Christian, these (a,b,m) lattices are clearly intervals inside the m-Tamari. So they are lattices. For that reason I wouldn't say that the lattice property is conjectural, and I'm happy with what Frédéric wrote originally. (But I don't mean to delay a positive review over this.)
cheers,
Hugh
comment:15 Changed 7 years ago by
- Reviewers set to Christian Stump, Hugh Thomas
- Status changed from needs_review to positive_review
comment:16 Changed 7 years ago by
- Milestone changed from sage-5.6 to sage-5.7
comment:17 Changed 7 years ago by
- Merged in set to sage-5.7.beta2
- Resolution set to fixed
- Status changed from positive_review to closed
Salut Frédéric--
A couple of thoughts.

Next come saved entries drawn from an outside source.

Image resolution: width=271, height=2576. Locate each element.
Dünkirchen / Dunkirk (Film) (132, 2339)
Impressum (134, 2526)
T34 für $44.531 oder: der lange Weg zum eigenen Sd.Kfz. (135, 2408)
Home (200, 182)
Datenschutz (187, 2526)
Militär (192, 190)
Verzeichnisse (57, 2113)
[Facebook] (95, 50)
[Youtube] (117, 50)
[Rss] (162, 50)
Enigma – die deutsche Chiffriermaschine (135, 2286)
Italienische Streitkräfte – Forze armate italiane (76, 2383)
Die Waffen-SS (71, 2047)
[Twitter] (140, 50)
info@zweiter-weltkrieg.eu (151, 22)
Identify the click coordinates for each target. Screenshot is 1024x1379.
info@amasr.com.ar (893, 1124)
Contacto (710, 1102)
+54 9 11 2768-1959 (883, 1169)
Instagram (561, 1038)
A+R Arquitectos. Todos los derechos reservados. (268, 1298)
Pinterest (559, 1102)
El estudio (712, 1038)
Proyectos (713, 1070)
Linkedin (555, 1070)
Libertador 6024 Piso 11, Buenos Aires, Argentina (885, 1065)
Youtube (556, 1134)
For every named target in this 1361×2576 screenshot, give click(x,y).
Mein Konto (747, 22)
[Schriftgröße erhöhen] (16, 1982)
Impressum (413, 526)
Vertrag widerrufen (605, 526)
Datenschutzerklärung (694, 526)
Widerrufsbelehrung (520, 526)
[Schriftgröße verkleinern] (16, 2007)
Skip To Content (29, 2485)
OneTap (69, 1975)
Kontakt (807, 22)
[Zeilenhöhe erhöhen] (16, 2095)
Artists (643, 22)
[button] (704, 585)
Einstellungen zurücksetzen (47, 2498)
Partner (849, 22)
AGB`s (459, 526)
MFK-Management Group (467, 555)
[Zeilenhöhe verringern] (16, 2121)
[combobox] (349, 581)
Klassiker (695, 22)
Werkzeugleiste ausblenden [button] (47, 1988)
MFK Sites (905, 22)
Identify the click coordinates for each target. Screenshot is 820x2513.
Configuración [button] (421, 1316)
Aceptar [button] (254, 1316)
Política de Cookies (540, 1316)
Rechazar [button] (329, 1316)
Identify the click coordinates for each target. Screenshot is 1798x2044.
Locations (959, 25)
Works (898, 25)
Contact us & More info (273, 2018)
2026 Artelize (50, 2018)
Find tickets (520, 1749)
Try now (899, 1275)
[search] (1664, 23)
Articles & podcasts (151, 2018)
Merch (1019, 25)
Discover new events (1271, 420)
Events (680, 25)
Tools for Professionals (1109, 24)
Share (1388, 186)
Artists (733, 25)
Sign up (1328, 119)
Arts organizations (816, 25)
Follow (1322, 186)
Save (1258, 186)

Maybe paths_in_triangle should take a parameter "slope" instead of a,b? Alternatively, I think the code should check that (i,j) is actually in the rectangle between (0,0) and (a,b).
In the definition of "swap", the code as written requires m to be an integer, but why do it like that? For arbitrary relatively prime a,b, I think a/b is a natural choice of parameter. This matches the "rational Catalan combinatorics" (see the two sets of Rational Catalan Combinatorics slides at Drew Armstrong's website http://www.math.miami.edu/~armstrong/research.html). One downside to the further generality is that I don't know whether or not it's a lattice. But I don't think that's really an argument against implementing it. Maybe an appropriate analogue of Bousquet-Mélou--Fusy--Préville-Ratelle, arXiv:1106.1498, Proposition 4 holds? But a glance, it wasn't obvious to me that it would.
I also think it would be good to include a reference for the generalized Tamari lattice in the documentation (and/or a more complete definition).